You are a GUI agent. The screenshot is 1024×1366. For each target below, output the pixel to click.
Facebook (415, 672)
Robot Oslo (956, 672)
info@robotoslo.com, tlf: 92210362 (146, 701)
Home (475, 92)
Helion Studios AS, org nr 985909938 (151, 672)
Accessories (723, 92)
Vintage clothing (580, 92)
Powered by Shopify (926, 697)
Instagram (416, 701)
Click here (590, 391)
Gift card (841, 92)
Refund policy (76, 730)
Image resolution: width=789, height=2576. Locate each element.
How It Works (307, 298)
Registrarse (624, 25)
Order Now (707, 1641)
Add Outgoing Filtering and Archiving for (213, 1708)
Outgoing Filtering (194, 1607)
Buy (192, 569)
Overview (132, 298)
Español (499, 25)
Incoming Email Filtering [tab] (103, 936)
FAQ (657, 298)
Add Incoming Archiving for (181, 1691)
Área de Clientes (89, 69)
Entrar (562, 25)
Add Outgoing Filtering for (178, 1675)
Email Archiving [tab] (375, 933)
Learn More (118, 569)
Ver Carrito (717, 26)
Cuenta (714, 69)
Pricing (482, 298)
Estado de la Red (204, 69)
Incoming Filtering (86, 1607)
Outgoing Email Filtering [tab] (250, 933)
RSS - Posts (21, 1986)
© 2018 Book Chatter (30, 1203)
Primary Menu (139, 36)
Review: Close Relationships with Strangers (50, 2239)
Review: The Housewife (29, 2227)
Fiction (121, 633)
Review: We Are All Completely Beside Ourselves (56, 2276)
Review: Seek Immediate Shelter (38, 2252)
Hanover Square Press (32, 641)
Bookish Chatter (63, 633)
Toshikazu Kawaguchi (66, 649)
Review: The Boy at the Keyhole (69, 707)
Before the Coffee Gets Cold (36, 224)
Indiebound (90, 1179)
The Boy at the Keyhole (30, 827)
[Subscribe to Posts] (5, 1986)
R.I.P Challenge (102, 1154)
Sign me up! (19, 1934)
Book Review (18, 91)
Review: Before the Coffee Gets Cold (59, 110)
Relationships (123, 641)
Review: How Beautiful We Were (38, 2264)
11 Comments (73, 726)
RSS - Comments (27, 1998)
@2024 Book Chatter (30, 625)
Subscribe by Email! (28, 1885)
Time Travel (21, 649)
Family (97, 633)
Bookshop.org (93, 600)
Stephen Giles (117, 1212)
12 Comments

* EXERCISE BRIEF:
The records need to be reproduced in their entirety, word for word.

* EXPECTED OUTPUT:
You are a GUI agent. The screenshot is 1024×1366. For each target below, output the pixel to click.
Facebook (415, 672)
Robot Oslo (956, 672)
info@robotoslo.com, tlf: 92210362 (146, 701)
Home (475, 92)
Helion Studios AS, org nr 985909938 (151, 672)
Accessories (723, 92)
Vintage clothing (580, 92)
Powered by Shopify (926, 697)
Instagram (416, 701)
Click here (590, 391)
Gift card (841, 92)
Refund policy (76, 730)
Image resolution: width=789, height=2576. Locate each element.
How It Works (307, 298)
Registrarse (624, 25)
Order Now (707, 1641)
Add Outgoing Filtering and Archiving for (213, 1708)
Outgoing Filtering (194, 1607)
Buy (192, 569)
Overview (132, 298)
Español (499, 25)
Incoming Email Filtering [tab] (103, 936)
FAQ (657, 298)
Add Incoming Archiving for (181, 1691)
Área de Clientes (89, 69)
Entrar (562, 25)
Add Outgoing Filtering for (178, 1675)
Email Archiving [tab] (375, 933)
Learn More (118, 569)
Ver Carrito (717, 26)
Cuenta (714, 69)
Pricing (482, 298)
Estado de la Red (204, 69)
Incoming Filtering (86, 1607)
Outgoing Email Filtering [tab] (250, 933)
RSS - Posts (21, 1986)
© 2018 Book Chatter (30, 1203)
Primary Menu (139, 36)
Review: Close Relationships with Strangers (50, 2239)
Review: The Housewife (29, 2227)
Fiction (121, 633)
Review: We Are All Completely Beside Ourselves (56, 2276)
Review: Seek Immediate Shelter (38, 2252)
Hanover Square Press (32, 641)
Bookish Chatter (63, 633)
Toshikazu Kawaguchi (66, 649)
Review: The Boy at the Keyhole (69, 707)
Before the Coffee Gets Cold (36, 224)
Indiebound (90, 1179)
The Boy at the Keyhole (30, 827)
[Subscribe to Posts] (5, 1986)
R.I.P Challenge (102, 1154)
Sign me up! (19, 1934)
Book Review (18, 91)
Review: Before the Coffee Gets Cold (59, 110)
Relationships (123, 641)
Review: How Beautiful We Were (38, 2264)
11 Comments (73, 726)
RSS - Comments (27, 1998)
@2024 Book Chatter (30, 625)
Subscribe by Email! (28, 1885)
Time Travel (21, 649)
Family (97, 633)
Bookshop.org (93, 600)
Stephen Giles (117, 1212)
12 Comments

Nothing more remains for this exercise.